Des symptômes survenus pendant le vol retour. Selon les premières informations recueillies, le praticien aurait ressenti de légers signes de la maladie durant son voyage aérien vers la France. Cette donnée est cruciale pour la traçabilité des contacts : les autorités sanitaires cherchent à identifier les passagers qui ont pu se trouver à proximité du malade lors de la traversée.
Les autorités se veulent rassurantes. La porte-parole du gouvernement, Maud Bregeon, a déclaré que la ministre de la Santé « suit évidemment la situation avec la plus grande vigilance » et a assuré que la « situation est sous contrôle ». L'exécutif insiste sur la robustesse des protocoles de surveillance sanitaire aux frontières et sur la capacité des équipes médicales à gérer ce type d'événement.
Un dispositif de prise en charge activé. Le médecin infecté a été dirigé vers une unité de soins adaptée aux pathologies hautement contagieuses. L'isolement strict doit permettre de prévenir toute dissémination du virus. Parallèlement, une enquête épidémiologique est en cours pour retrouver et contacter l'ensemble des personnes ayant eu un contact rapproché avec le patient pendant la phase où il était contagieux.

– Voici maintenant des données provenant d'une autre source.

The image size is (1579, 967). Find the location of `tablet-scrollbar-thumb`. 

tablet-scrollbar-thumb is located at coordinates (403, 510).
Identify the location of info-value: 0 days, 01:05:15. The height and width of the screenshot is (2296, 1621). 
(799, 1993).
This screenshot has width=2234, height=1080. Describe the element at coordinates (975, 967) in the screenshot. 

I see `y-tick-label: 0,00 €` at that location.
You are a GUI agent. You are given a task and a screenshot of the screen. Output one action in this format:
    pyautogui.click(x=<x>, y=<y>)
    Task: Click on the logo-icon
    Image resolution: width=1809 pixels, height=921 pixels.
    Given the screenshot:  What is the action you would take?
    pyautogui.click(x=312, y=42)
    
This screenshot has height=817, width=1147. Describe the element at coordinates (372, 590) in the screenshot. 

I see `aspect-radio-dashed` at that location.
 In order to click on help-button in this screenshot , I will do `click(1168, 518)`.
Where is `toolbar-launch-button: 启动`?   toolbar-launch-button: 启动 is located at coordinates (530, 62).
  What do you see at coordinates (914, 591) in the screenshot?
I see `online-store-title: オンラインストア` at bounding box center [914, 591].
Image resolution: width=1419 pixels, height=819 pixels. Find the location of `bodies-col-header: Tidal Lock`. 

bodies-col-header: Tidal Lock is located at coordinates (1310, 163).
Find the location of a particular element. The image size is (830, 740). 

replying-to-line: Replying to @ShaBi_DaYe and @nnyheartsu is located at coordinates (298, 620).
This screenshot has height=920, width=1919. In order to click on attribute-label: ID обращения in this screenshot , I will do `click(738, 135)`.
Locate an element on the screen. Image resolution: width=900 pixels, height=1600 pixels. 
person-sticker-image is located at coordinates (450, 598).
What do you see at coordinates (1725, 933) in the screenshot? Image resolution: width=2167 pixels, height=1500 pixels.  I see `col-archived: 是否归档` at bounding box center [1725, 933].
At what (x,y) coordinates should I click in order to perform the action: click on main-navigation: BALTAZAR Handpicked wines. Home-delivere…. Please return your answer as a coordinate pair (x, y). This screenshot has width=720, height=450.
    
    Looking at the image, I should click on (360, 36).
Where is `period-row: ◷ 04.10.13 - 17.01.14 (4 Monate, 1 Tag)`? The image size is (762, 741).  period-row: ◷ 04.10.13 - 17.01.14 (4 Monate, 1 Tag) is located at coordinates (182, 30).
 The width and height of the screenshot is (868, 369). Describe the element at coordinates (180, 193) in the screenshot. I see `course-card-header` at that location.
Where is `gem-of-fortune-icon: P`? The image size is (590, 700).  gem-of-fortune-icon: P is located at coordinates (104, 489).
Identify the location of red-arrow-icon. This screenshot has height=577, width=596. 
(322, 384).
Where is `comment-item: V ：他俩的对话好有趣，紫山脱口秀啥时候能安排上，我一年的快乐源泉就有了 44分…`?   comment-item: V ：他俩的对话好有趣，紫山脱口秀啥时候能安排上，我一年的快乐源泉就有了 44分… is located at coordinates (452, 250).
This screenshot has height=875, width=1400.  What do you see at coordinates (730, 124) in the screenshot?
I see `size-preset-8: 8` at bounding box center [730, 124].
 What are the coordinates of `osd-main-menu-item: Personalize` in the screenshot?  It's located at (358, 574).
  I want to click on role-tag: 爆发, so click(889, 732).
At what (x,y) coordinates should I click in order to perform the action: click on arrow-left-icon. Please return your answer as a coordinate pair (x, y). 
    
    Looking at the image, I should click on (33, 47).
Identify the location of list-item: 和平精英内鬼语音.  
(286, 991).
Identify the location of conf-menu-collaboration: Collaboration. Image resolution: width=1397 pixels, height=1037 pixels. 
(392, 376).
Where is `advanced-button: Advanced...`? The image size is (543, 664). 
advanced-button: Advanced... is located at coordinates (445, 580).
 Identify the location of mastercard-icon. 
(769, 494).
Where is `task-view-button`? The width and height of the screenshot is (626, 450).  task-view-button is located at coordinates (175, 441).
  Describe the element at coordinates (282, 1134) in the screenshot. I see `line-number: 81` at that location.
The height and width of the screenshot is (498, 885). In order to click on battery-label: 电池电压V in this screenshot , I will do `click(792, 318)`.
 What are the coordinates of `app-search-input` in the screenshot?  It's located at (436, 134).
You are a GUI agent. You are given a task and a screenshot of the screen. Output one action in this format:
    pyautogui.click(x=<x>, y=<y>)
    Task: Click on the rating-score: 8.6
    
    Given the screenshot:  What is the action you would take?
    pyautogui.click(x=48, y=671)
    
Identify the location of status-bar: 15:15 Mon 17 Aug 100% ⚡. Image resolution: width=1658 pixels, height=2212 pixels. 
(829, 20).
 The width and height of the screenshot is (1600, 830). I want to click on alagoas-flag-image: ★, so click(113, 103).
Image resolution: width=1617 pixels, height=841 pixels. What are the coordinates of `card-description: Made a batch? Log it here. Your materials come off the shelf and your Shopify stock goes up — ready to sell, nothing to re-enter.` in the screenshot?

Un précédent dans l'histoire sanitaire française. Si les cas importés de maladies virales graves sont rares sur le sol français, les autorités rappellent que des plans de réponse existent et ont déjà été éprouvés, notamment lors de l'épidémie de maladie à virus Ebola qui a touché l'Afrique de l'Ouest entre 2014 et 2016. La RDC connaît par ailleurs des flambées épidémiques récurrentes de cette fièvre hémorragique.
La situation est suivie de près. Les services de santé publique restent en alerte. Aucune information n'a encore filtré sur l'état de santé précis du médecin. Selon les procédures, un traitement expérimental pourrait être administré si l'état clinique le justifiait, tandis que les équipes de veille sanitaire poursuivent le travail d'identification des contacts à risque.